**SOURCE DATA**
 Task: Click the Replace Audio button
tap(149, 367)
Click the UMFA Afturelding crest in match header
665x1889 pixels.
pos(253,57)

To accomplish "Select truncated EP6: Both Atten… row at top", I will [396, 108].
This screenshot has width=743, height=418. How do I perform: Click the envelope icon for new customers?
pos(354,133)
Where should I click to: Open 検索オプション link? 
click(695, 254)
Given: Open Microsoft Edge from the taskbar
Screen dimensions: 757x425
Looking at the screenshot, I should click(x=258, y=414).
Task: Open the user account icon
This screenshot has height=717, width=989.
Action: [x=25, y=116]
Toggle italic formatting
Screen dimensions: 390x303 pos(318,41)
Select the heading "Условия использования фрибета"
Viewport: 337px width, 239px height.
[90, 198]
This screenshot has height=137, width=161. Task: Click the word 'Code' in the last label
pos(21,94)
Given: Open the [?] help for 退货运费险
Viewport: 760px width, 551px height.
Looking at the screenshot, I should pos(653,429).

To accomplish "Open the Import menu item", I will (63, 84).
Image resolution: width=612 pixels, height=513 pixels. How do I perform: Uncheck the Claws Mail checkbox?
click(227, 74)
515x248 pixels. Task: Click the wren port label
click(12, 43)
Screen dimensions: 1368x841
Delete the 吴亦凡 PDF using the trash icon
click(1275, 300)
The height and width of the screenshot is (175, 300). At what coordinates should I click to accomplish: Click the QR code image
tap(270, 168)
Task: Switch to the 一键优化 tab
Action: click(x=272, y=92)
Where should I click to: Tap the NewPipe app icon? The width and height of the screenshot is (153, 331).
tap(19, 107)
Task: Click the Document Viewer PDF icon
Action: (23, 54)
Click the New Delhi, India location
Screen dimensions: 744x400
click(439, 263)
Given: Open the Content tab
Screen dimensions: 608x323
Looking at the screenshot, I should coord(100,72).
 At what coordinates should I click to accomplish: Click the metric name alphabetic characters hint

**REQUIRED WORK**
Give the entries again exactly, every one.

**PROBLEM SOLUTION**
 Task: Click the Replace Audio button
tap(149, 367)
Click the UMFA Afturelding crest in match header
665x1889 pixels.
pos(253,57)

To accomplish "Select truncated EP6: Both Atten… row at top", I will [396, 108].
This screenshot has width=743, height=418. How do I perform: Click the envelope icon for new customers?
pos(354,133)
Where should I click to: Open 検索オプション link? 
click(695, 254)
Given: Open Microsoft Edge from the taskbar
Screen dimensions: 757x425
Looking at the screenshot, I should click(x=258, y=414).
Task: Open the user account icon
This screenshot has height=717, width=989.
Action: [x=25, y=116]
Toggle italic formatting
Screen dimensions: 390x303 pos(318,41)
Select the heading "Условия использования фрибета"
Viewport: 337px width, 239px height.
[90, 198]
This screenshot has height=137, width=161. Task: Click the word 'Code' in the last label
pos(21,94)
Given: Open the [?] help for 退货运费险
Viewport: 760px width, 551px height.
Looking at the screenshot, I should pos(653,429).

To accomplish "Open the Import menu item", I will (63, 84).
Image resolution: width=612 pixels, height=513 pixels. How do I perform: Uncheck the Claws Mail checkbox?
click(227, 74)
515x248 pixels. Task: Click the wren port label
click(12, 43)
Screen dimensions: 1368x841
Delete the 吴亦凡 PDF using the trash icon
click(1275, 300)
The height and width of the screenshot is (175, 300). At what coordinates should I click to accomplish: Click the QR code image
tap(270, 168)
Task: Switch to the 一键优化 tab
Action: click(x=272, y=92)
Where should I click to: Tap the NewPipe app icon? The width and height of the screenshot is (153, 331).
tap(19, 107)
Task: Click the Document Viewer PDF icon
Action: (23, 54)
Click the New Delhi, India location
Screen dimensions: 744x400
click(439, 263)
Given: Open the Content tab
Screen dimensions: 608x323
Looking at the screenshot, I should coord(100,72).
 At what coordinates should I click to accomplish: Click the metric name alphabetic characters hint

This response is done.